====== The input ======
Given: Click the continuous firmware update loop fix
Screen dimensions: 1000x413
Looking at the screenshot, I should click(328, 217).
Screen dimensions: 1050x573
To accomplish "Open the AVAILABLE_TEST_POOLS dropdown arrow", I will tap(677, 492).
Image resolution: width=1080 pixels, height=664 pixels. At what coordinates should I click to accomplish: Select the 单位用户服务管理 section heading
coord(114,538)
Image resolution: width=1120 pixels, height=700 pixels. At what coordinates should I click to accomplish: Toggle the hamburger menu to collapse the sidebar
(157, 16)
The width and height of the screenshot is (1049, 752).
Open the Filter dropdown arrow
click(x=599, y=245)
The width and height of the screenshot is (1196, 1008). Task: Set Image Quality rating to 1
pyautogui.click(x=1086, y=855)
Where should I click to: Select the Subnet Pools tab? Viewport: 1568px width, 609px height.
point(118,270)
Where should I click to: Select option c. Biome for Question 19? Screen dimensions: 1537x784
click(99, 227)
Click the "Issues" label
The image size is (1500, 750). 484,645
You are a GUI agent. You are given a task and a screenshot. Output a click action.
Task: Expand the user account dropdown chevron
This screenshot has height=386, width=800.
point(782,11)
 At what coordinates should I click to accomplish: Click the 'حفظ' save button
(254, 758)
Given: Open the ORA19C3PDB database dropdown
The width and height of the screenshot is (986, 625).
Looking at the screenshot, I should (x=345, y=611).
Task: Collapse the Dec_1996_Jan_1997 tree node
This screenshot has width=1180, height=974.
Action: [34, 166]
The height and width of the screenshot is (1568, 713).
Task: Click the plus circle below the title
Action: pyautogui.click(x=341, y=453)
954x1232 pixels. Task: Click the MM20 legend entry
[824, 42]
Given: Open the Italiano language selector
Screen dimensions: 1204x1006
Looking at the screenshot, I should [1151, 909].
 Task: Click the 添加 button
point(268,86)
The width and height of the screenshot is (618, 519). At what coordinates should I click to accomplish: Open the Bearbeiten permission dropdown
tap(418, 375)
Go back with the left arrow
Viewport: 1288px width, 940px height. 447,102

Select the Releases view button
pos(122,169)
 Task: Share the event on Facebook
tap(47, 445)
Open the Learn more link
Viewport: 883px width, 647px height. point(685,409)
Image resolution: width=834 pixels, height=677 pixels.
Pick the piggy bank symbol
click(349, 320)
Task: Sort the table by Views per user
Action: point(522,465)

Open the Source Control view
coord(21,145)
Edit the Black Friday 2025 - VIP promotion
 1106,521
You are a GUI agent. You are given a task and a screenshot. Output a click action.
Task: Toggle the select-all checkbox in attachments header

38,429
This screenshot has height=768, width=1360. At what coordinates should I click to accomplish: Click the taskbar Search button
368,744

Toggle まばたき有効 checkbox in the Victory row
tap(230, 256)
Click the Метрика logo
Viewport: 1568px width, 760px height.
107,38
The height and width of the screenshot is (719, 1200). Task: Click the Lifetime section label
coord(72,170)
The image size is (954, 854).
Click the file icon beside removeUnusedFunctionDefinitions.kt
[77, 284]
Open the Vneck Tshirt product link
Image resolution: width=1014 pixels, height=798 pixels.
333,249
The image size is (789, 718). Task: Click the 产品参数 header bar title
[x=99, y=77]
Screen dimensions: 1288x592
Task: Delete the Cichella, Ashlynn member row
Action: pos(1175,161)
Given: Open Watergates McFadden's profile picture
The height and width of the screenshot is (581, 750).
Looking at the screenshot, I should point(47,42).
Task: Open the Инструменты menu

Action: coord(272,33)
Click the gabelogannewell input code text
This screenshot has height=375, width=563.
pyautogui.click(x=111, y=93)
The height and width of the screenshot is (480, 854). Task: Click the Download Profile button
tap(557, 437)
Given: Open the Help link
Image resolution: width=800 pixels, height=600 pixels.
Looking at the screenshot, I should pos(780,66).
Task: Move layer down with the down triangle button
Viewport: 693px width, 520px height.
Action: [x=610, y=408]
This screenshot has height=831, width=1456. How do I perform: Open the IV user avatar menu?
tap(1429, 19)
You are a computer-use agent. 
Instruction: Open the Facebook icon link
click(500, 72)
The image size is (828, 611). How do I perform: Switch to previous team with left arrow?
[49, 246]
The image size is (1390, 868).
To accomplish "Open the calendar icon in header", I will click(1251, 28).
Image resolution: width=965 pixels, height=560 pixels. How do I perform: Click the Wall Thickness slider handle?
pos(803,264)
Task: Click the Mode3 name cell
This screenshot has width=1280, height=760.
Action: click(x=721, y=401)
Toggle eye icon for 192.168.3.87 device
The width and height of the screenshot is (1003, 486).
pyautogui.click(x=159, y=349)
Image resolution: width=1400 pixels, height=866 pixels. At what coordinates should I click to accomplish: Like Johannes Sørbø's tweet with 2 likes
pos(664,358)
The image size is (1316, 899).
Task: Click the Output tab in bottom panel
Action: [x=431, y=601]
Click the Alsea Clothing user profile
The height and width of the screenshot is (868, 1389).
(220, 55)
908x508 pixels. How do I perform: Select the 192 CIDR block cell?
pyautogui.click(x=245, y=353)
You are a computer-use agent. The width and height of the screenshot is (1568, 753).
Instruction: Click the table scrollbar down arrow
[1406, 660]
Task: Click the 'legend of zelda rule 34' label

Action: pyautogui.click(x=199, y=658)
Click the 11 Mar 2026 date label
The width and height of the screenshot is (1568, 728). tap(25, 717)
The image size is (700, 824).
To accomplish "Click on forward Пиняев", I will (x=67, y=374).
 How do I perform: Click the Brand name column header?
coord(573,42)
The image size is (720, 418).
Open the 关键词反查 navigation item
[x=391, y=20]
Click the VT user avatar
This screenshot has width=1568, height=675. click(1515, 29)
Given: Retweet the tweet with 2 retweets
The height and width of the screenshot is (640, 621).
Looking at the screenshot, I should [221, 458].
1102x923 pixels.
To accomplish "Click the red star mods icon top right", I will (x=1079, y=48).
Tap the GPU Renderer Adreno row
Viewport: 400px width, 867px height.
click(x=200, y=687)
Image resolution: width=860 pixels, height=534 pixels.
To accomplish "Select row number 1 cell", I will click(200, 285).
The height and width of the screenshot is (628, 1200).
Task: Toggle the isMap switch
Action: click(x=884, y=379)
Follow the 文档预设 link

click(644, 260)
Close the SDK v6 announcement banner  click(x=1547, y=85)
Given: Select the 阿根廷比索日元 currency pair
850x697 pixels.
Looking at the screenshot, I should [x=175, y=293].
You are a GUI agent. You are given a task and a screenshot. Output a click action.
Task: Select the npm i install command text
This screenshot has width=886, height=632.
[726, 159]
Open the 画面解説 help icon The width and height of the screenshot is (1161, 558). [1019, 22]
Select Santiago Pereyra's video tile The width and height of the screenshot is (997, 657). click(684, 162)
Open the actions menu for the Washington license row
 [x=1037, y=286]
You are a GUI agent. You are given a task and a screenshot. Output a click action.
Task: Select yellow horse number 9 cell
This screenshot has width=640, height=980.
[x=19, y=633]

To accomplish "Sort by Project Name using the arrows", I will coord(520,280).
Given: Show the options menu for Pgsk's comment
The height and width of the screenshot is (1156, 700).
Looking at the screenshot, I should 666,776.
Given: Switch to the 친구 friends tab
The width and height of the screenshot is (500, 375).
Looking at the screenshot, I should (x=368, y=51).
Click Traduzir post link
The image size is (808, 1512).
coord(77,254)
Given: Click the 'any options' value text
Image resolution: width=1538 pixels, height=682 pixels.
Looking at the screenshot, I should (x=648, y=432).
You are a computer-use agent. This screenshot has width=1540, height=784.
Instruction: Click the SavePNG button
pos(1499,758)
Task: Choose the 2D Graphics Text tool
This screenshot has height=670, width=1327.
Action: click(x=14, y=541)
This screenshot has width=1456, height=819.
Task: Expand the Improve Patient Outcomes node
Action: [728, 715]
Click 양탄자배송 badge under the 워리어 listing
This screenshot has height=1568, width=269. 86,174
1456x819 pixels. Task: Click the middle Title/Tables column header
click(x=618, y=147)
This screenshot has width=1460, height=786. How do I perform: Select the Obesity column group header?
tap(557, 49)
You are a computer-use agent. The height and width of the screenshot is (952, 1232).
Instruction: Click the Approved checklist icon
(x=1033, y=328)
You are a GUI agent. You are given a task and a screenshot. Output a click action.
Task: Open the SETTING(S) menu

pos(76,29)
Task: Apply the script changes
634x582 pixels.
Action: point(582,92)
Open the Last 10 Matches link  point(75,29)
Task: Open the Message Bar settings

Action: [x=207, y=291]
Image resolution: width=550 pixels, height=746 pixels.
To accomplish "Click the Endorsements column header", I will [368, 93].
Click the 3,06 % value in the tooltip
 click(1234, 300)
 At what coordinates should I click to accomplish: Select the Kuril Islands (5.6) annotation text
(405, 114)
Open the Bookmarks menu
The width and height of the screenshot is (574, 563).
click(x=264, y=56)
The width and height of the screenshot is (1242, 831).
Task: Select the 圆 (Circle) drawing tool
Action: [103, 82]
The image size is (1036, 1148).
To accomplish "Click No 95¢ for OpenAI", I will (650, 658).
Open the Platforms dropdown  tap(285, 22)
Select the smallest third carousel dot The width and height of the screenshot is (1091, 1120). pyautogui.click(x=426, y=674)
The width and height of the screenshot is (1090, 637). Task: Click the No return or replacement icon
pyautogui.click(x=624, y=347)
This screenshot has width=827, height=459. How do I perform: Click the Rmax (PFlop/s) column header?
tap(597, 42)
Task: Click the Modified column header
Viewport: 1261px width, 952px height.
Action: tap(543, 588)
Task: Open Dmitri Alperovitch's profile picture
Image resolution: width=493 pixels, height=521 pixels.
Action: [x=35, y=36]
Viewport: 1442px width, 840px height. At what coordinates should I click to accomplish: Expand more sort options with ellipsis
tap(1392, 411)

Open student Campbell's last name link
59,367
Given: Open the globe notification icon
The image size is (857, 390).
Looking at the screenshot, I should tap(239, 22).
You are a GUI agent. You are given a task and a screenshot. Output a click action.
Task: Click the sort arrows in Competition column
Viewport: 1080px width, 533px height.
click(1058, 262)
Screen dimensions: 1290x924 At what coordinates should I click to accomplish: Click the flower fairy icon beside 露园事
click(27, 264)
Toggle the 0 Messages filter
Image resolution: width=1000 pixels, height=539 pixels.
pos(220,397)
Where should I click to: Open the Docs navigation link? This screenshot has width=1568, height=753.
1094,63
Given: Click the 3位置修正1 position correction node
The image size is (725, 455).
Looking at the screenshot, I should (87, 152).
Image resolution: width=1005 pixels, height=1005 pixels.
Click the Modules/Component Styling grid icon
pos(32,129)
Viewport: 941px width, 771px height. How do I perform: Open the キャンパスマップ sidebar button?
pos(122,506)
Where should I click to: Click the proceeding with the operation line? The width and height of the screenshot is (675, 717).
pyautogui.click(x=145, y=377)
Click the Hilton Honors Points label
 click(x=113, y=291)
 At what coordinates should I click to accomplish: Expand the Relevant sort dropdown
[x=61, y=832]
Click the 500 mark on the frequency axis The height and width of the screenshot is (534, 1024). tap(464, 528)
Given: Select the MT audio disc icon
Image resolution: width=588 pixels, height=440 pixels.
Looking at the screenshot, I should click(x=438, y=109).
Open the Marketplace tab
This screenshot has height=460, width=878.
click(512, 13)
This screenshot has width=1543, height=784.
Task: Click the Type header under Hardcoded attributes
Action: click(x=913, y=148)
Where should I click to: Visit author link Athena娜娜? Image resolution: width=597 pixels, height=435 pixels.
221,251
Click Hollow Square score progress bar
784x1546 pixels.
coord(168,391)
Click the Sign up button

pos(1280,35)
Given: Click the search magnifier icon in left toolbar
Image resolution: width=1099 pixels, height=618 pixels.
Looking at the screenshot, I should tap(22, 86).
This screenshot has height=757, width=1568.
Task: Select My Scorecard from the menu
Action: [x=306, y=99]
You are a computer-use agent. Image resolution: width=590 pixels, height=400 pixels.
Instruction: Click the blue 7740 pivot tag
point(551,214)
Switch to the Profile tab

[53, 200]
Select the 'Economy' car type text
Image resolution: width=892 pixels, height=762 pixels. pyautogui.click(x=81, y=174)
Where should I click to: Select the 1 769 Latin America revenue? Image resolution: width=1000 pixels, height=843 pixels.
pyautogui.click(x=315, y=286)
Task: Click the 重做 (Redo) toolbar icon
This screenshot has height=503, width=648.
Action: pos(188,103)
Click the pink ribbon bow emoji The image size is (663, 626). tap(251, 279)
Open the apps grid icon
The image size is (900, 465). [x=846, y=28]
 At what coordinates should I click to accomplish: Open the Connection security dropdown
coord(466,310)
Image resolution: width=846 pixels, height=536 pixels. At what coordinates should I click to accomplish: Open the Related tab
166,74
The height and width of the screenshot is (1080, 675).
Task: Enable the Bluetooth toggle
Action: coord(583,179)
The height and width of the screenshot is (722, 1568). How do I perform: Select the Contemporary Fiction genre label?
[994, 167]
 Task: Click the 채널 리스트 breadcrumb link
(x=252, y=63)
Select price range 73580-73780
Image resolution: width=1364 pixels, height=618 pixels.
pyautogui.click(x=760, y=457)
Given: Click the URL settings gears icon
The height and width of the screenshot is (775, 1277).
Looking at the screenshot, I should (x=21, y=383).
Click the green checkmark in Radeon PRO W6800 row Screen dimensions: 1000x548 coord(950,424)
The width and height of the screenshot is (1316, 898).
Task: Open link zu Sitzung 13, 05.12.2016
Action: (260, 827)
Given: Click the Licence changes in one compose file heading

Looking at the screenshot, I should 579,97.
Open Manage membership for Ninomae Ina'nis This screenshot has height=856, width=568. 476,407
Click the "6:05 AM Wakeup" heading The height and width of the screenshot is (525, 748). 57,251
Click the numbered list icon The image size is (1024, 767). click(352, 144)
======
Where in the records above does the word "picture" appear? Copy each line that holds it.

Answer to the problem.
Given: Open Watergates McFadden's profile picture
Task: Open Dmitri Alperovitch's profile picture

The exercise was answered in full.